Although China's overall GDP has reached only 62 per cent that of the United States, centralised control of the economy should enable it to expand
China appears to be on an unstoppable trajectory
China's rise appears unstoppable, with some predicting that the country - already the world's second-largest economy after the US - could go on to overtake the US before long under its "superman" president Xi Jinping.
But others urge caution and a sense of perspective in assessing China's short to medium-term prospects.
"Although China's economy is second-largest in the world, per capita GDP [the country's total economic output divided by the size of the population] is still only US$10,000," notes the veteran Japanese banker and bureaucrat Toyoo Gyohten. "But in order to claim to be a developed and leading country your per capita GDP needs to be at least $20,000," he tells The National.
"This means that China has to double its per capita GDP [in order to reach that status] but if the country continues to grow at 7 per cent per annum [although it has already fallen below that rate] it will take another 10 years," adds Mr Gyohten, an acknowledged China expert." This is a tough and difficult path for China."

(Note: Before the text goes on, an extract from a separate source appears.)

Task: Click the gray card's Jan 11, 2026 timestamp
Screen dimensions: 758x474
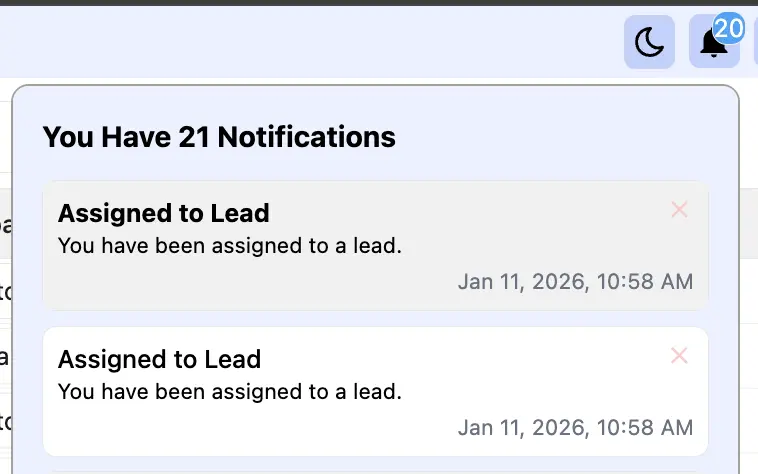Action: [x=575, y=282]
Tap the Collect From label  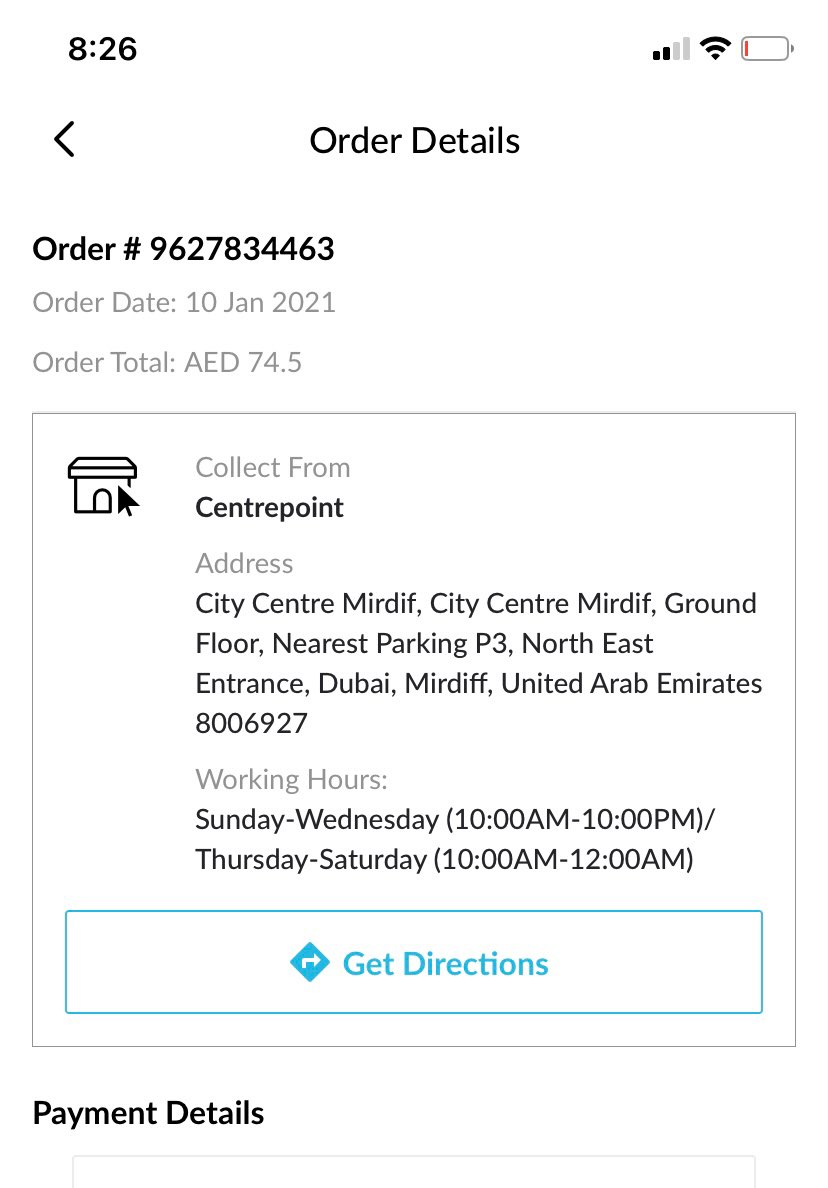273,467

Others see things differently. Although China's overall GDP has reached only 62 per cent that of the United States, centralised control of the economy should enable it to expand and align with that of other countries far more rapidly than has been the case in the US, argues the political scientist and head of the Eurasia Group Ian Bremmer.
The emergence of China as an alternative to American leadership in the global market is the biggest mega trend for 2018, Mr Bremmer suggested at the Arab Strategy Forum in Dubai in mid-December. He contrasted state control of the Chinese economy with the polarisation and populism that is currently affecting political systems in America and Europe.

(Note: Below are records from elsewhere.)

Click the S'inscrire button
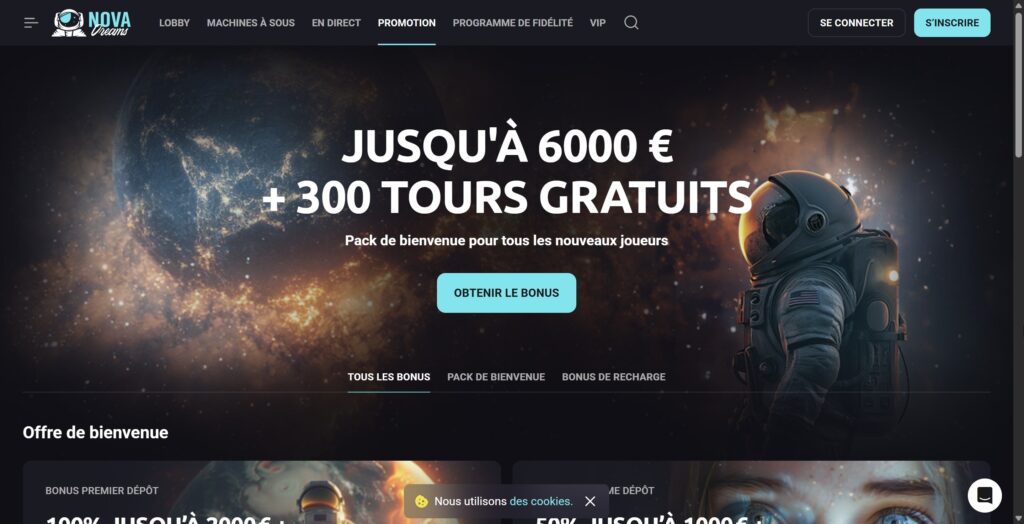 [952, 23]
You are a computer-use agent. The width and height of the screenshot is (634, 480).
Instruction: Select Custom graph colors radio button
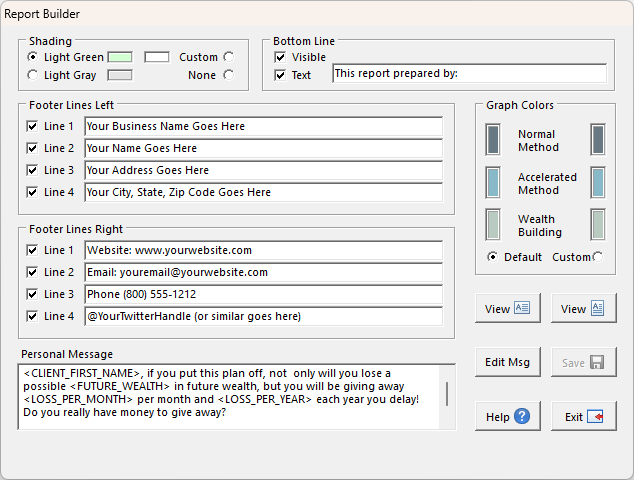tap(597, 257)
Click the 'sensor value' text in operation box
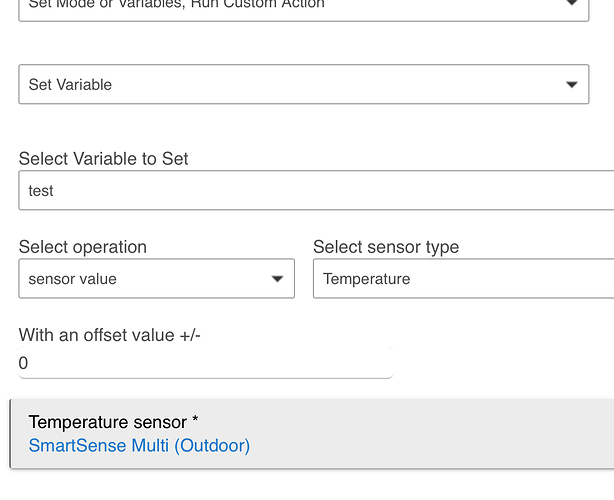 (x=72, y=279)
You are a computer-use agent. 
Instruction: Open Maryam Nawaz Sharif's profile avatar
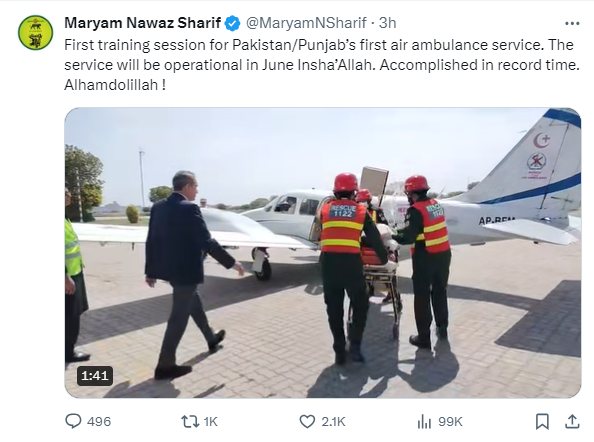(x=36, y=33)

Mr Bremmer highlighted Mr Xi's speech at the 19th Communist Party Congress in October as being as one of the two biggest political speeches in his lifetime, comparable to Mikhail Gorbachev’s declaration of the end of the Soviet Union in 1991.
“Xi Jinping’s speech was the first time in the modern era that a Chinese leader had stood up and said: 'We are ready to lead. We are not too small or poor, we are prepared to be a superpower.'
"In a world where we don't have a leader in the fields of trade or politics, this is a big deal," Mr Bremmer said. "The [US] Trump presidency provides more space for China to play the role it is already playing. China’s ability to say: ‘We have a strong model - that’s the biggest trend out there.”

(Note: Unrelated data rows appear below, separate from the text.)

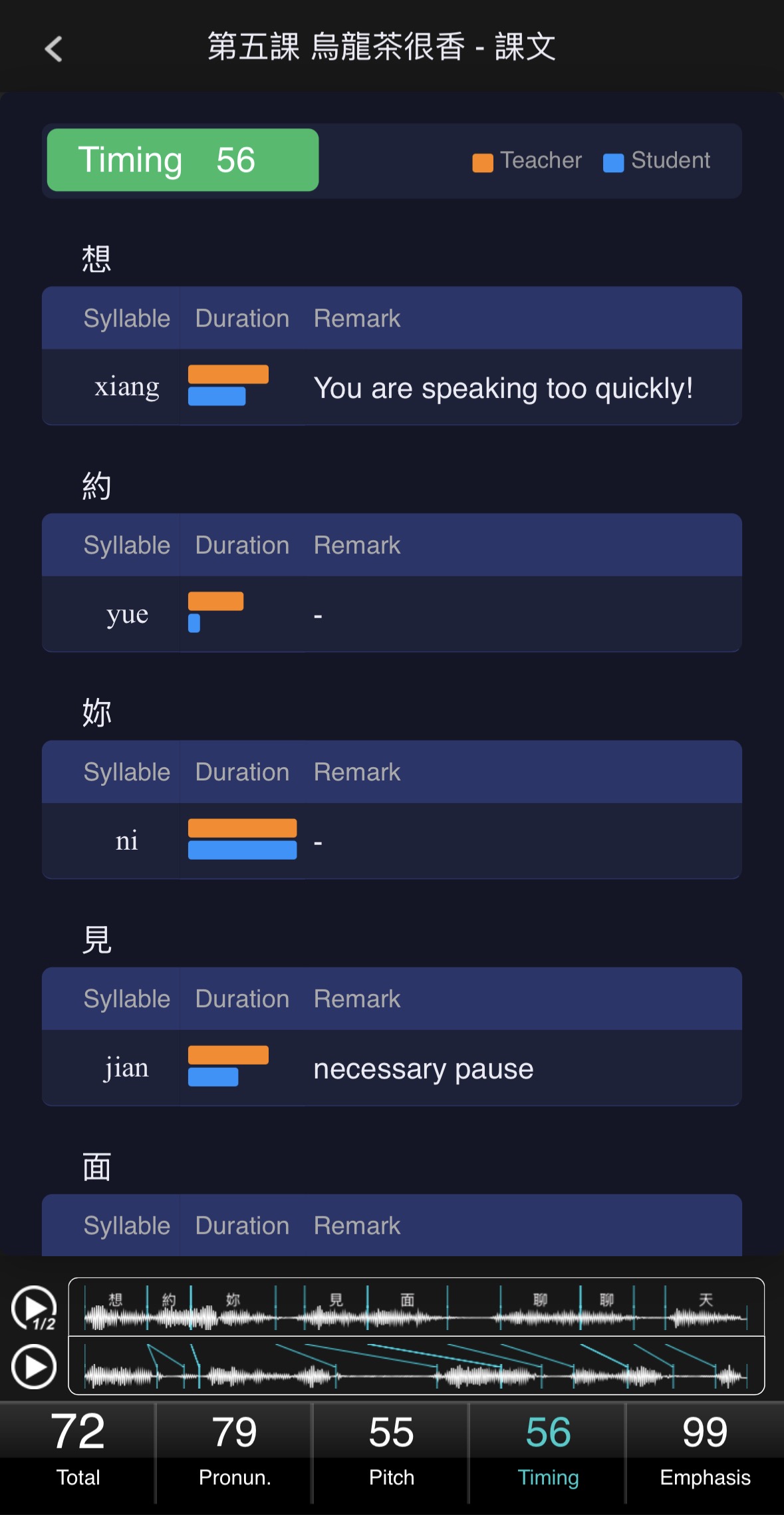
Task: Click the student waveform track
Action: [x=416, y=1365]
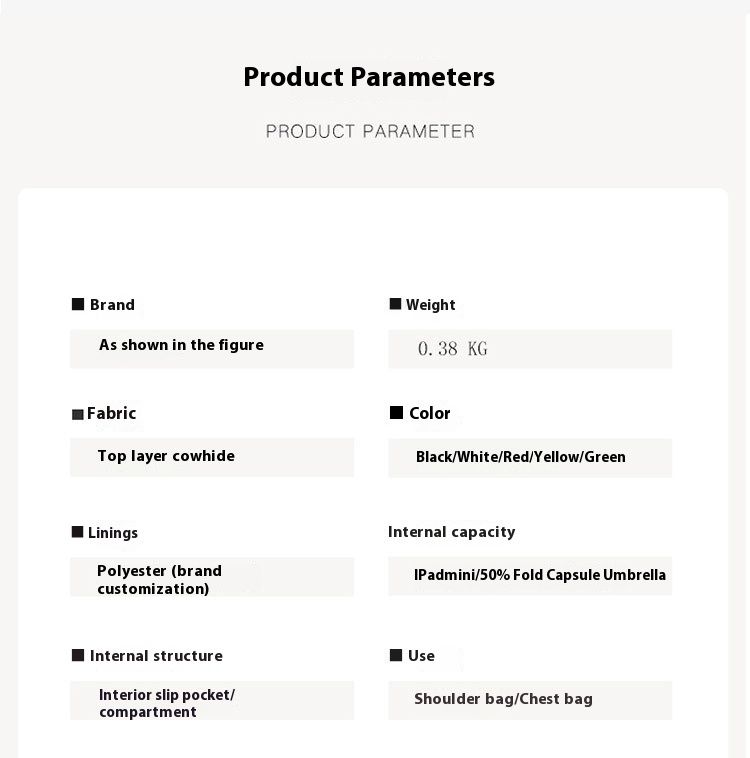This screenshot has height=758, width=750.
Task: Click the square bullet beside Brand
Action: [78, 304]
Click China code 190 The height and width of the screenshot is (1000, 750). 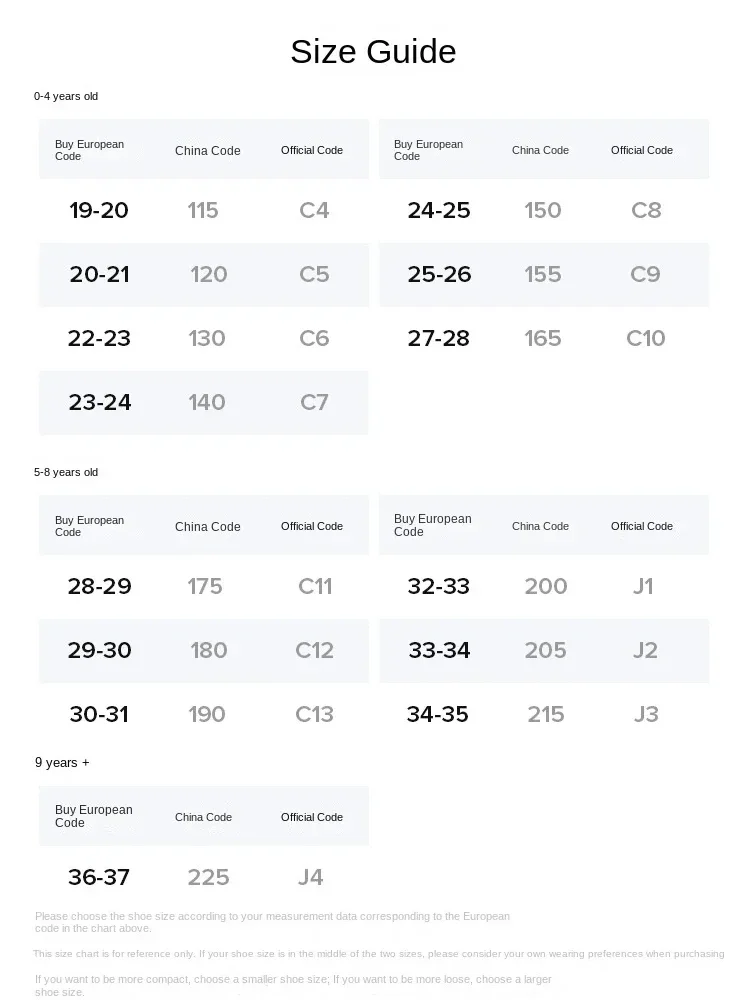[207, 714]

No one, Mr Bremner added, should underestimate the significance if the fact that "the government of China [is] leading the world in robotics and artificial intelligence on the one hand and inefficient labour" on the other. "This will create long-term stability. The Chinese model is not to be emulated, but more countries will align because China is prepared to write the cheques, it is prepared to build the architecture, and back these up with its economy and technology.”
But Yuqing Xing, an economics lecturer at Tokyo's Graduate Rsearch Centre of Policy Studies suggests that, "it is unclear which direction China’s economic reform will continue to proceed".
In recent times, Mr Xing tells The National, "instead of further reforming state-owned enterprises and deregulating those sectors monopolised by SOEs [state-owned enterprises], such as telecommunications and the oil industry, the government has repeatedly called for strengthening the role of SOEs and regarded them as the fundamentals base of the Chinese economy.
"In addition, the government has requested all private and foreign companies not only to set up a Committee of the Communist Party, but also to party members in the decision-making processes. Compounded with rising land prices and labour costs, the investment environment has deteriorated substantially."
In 2016, Mr Xing notes, "China’s overseas FDI [foreign direct investment] amounted to US$170 billion. But, it then fell off a cliff and dropped by more than 50 per cent in 2017 owing to tightened capital controls.
"To curb capital outflows, the Chinese government has banned overseas investment in real estate and entertainment sectors and tightened screening processes," Mr Xing says. "China’s foreign exchange reserves have stopped falling and the Yuan has appreciated about 5 per cent against the US dollar so far.
"However, capital outflows remain a serious concern of the government. A large [volume] of capital outflows would undermine the financial stability of the Chinese economy. Given the possible large tax cut in the US, China could feel even more pressure of capital outflows.
"Without a relaxing of capital controls - even temporary measures - it is unlikely that China' overseas FDI will pick up significantly in 2018."